As part of Senator Lisa Murkowski’s (R-AK) efforts to craft comprehensive energy legislation, the Senate Energy and Natural Resources Committee recently held a hearing to discuss 26 bills that would expand energy supplies. In addition to several bills that look to expand domestic offshore oil and gas production, other topics covered included geothermal energy, methane hydrates, helium, hydropower, coal, and biomass.
In her opening statement, Senator Murkowski discussed the abundant amount of energy that the state of Alaska possesses and noted that there are already 35 wells that have been drilled in the Beaufort and Chukchi seas so she is unsure why many believe that drilling in the Arctic is unsafe. She also highlighted her bill, The Alaska Outercontinental Shelf Lease Sale Act (S 1278), which would increase the number and frequency of lease sales in Alaska and also include revenue sharing for the state.
Testifying on behalf of the Department of Interior (DOI), Bureau of Ocean Management Director, Abigail Hopper said that her agency opposes the Offshore Energy and Jobs Act (S 1276), the Alaska Outercontinental Shelf Lease Sale Act (S 1278), and the Southern Atlantic Energy Security Act (S 1279), which would allow for additional lease sales in the eastern Gulf of Mexico, Alaska, and the Atlantic and revenue sharing with those states. Hopper said that in addition to the fact that these bills would not give DOI the discretion to determine which areas are appropriate for development, that the agency does not support revenue sharing provisions in those bills. According to Hopper, DOI is in the process of looking to redirect state revenue sharing payments under the Gulf of Mexico Security Act of 2006 (GOMESA) because DOI believes that these revenues should go to federal natural resources, watershed, and conservation efforts which are of greater benefit to U.S. taxpayers. Hopper also expressed opposition to the Condensate Act (S 1224) which would require DOE to define the term “condensate” as well as have DOI consider condensates a separate commodity. Although DOI is not opposed to having a standard definition for what constitutes a “condensate”, Hopper said that that requiring the U.S. Geological Survey to perform undiscovered petroleum resource assessments for condensates would be burdensome.
Senator Murkowski made it clear that she was not at all pleased that DOI is considering a change in its revenue sharing policy with states and was hopeful that Secretary Jewell would keep her promise to consult Congress before implementing these changes. Senator Cassidy (R-LA) also noted that the revenues that the state of Louisiana is currently receiving under GOMESA are used for coastal restoration, which is a top priority for the state.
Testifying on behalf of the Alaska Center for Energy, Deputy Director Brad Sheets discussed some of the renewable and off grid energy research the Center is engaged in which looks to provide reliable and affordable energy to Alaskans, particularly to those in remote areas where power is extremely expensive. In addition to developing these important technologies, the Center also supports research to develop Alaska’s unconventional fossil resources, including methane hydrates.

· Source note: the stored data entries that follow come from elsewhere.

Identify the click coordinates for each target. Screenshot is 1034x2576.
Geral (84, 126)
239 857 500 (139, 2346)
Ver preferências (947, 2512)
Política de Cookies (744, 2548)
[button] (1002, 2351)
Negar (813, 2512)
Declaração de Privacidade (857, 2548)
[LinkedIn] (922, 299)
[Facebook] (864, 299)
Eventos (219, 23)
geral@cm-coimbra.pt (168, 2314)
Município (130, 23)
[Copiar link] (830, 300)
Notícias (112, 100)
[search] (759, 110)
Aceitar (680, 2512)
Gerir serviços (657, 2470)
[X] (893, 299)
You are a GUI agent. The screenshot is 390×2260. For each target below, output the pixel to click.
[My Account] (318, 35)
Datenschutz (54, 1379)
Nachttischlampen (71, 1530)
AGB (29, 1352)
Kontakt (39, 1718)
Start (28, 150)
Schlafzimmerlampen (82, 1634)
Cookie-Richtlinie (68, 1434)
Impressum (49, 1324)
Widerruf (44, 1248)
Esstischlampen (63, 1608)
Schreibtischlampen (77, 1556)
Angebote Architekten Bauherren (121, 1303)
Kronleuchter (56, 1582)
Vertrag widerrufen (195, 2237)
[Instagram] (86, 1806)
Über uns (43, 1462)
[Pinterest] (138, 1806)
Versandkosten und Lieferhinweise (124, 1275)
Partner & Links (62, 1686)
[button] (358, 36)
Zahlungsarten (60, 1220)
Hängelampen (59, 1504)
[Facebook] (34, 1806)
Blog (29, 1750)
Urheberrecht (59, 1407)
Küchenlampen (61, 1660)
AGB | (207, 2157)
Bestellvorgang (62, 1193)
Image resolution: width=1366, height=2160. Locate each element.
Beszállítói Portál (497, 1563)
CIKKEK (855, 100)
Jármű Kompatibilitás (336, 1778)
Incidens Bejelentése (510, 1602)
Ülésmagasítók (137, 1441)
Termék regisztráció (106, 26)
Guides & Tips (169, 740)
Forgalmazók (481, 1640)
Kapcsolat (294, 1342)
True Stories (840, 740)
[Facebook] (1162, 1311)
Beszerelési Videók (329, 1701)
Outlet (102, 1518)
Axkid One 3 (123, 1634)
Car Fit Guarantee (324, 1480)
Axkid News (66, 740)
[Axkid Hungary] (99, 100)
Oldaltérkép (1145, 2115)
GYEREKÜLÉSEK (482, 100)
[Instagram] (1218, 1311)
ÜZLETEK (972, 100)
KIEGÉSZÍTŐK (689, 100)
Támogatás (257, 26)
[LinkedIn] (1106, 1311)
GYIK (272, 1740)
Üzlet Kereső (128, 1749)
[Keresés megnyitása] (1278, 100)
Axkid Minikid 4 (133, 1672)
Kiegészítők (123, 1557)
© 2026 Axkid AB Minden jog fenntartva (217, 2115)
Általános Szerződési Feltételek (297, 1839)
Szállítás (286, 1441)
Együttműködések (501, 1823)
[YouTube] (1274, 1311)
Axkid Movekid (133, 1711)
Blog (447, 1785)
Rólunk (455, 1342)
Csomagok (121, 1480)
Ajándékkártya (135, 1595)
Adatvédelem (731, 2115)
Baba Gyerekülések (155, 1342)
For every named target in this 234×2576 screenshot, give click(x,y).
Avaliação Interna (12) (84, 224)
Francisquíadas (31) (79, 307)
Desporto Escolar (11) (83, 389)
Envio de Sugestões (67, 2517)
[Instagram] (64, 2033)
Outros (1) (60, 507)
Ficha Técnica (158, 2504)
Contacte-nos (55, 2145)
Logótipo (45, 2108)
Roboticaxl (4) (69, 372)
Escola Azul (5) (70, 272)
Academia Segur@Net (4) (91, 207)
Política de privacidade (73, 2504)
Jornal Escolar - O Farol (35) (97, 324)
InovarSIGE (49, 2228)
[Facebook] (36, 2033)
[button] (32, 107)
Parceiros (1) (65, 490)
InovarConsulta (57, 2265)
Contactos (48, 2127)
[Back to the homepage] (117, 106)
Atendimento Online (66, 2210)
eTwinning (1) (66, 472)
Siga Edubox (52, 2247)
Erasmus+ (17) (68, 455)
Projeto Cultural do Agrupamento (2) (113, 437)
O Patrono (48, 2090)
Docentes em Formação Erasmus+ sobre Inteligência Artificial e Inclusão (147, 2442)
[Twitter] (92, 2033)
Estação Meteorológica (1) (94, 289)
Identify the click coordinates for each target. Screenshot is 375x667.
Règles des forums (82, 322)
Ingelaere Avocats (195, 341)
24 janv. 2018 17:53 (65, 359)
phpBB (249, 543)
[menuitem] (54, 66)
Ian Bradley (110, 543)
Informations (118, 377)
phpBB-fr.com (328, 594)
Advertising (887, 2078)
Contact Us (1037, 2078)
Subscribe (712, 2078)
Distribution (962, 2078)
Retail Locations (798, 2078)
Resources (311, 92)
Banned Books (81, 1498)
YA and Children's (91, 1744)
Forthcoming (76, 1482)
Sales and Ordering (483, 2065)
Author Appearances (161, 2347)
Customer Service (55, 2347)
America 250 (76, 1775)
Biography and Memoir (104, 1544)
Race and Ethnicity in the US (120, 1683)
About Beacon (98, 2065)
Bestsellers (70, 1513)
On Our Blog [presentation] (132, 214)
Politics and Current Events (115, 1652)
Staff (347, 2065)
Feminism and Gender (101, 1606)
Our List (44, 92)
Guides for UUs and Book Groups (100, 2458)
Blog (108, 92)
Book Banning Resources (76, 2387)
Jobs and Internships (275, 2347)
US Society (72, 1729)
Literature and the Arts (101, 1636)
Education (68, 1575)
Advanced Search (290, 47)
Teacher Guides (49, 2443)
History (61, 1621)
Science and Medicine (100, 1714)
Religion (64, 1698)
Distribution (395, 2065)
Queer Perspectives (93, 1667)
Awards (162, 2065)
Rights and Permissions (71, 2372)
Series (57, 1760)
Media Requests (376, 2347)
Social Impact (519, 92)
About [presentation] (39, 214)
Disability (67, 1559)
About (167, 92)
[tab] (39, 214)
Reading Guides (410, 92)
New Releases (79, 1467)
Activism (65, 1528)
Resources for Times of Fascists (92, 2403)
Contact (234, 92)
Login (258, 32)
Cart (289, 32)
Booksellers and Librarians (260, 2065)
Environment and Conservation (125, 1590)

Sheets referenced a memorandum of understanding (MOU) between the Department of Energy and the Alaska Department of Natural Resources concerning the development of methane hydrates on Alaska’s North Slope that was signed in 2013. Under the MOU, DOE’s Office of Fossil Energy is charged with conducting research and development activities on methane hydrates in the state. He stressed that Alaska strongly supports this research and he is hopeful that it will lead to the commercialization of methane hydrates.
Senator Murkowski is expected to hold more hearings on legislative proposals that she hopes to include in a comprehensive energy bill. In addition to the energy supply hearing, the Committee has also held hearings on legislation addressing energy efficiency and energy infrastructure. A hearing on energy accountability and reform legislation has also been scheduled for early June. In addition to these topics, legislation to end the crude oil ban may also be included.
The House Energy and Commerce Committee is moving through a similar process. To date, the Energy and Commerce Committee has released discussion titles on several topics including: 21st Century Energy Workforce, energy reliability and security, energy efficiency, reform of the strategic petroleum reserve, Federal Energy Regulatory Commission permitting modernization for hydropower projects and natural gas pipelines, and energy diplomacy.